IMF Aid Substituting, Not Supplementing Existing Health Spending, Study Finds

International Monetary Fund (IMF) “aid to some of the poorest countries [is] not being used to supplement existing spending on public health projects, but instead it often substitutes state spending,” according to a study published in the International Journal of Health Services, Press Trust India/MSN reports. “The study comes at a time when there is serious concern about whether developing countries will meet the Millennium Development Goals (MDGs) on global health by 2015,” the news service writes (Sonwalker, 1/19).

Researchers analyzed data from “34 low- and middle-income countries that borrowed from the fund and 101 countries on a similar income that did not rely on IMF support,” the Guardian reports. “Their analysis showed that health spending in countries borrowing from the IMF in the decade from 1996 to 2006 grew at half the rate of countries that did not have IMF programmes” (Elliott, 1/17).

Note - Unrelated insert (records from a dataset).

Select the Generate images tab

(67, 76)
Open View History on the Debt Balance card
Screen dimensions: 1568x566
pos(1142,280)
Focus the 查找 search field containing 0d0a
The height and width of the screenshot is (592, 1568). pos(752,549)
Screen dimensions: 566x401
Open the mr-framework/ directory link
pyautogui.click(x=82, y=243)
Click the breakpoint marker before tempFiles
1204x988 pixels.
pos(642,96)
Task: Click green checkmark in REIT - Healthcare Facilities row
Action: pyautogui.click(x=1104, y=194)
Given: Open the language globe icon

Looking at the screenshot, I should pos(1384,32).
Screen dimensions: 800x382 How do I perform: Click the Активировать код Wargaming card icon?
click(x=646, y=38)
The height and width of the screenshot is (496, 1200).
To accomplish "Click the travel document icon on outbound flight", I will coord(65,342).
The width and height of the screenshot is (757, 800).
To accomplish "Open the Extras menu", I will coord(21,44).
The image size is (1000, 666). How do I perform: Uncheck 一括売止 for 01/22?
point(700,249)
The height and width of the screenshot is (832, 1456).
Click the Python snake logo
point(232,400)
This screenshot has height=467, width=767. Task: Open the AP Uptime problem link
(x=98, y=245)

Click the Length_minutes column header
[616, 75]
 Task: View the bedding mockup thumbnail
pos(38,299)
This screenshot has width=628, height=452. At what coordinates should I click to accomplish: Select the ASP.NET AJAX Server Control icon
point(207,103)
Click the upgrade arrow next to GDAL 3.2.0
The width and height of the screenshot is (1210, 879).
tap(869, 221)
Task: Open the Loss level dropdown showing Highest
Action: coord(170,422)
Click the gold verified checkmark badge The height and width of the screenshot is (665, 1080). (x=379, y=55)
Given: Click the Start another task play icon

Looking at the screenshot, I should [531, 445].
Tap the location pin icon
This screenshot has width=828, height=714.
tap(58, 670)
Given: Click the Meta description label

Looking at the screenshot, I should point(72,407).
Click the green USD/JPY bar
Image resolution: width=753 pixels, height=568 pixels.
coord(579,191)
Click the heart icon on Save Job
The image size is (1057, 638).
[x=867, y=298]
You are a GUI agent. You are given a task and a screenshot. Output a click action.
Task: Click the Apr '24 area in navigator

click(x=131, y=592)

“Governments in countries that borrowed from the IMF were found to provide just one cent more towards funding the health system for every U.S. dollar received in health aid,” according to a University of Oxford press release. “By contrast, countries that did not borrow from the IMF channelled an additional 45 cents into the health system for every dollar of aid received.” The researchers “also found that aid channelled through governments was associated with lower public spending than when it was routed through private nongovernmental organizations,” the release states (1/18).

“Countries seeking IMF support are likely to differ from countries that are not and a request for an IMF loan is often associated with severe economic problems,” the University of Oxford’s David Stuckler, who was a co-author on the study, said, according to the Guardian. “Nonetheless, even in such circumstances, it is reasonable to expect aid from donors to have at least some positive impact on health funding, especially given that health needs are often greatest at such times,” he added (1/17).

One reason behind the differences in health spending, the study suggests, could be “that IMF loan conditions, which aim to keep government spending low, are so limiting for finance ministers in countries that borrow that aid that they turn up substituting for state spending on some public health projects,” PTI/MSN writes (1/19).

“This study suggests that countries relying on IMF loans are not spending the aid in the way it was intended,” Stuckler said, according to the University of Oxford press release. “A change in loan policies is needed to lift the existing restrictions on finance ministers so they are no longer prevented from spending health aid on the people that urgently need medical help,” he added. The authors “cautioned against drawing far-reaching conclusions as the data used in the study is limited to measuring pledges of aid rather than data that provides a full picture of what was actually paid,” the release states (1/18).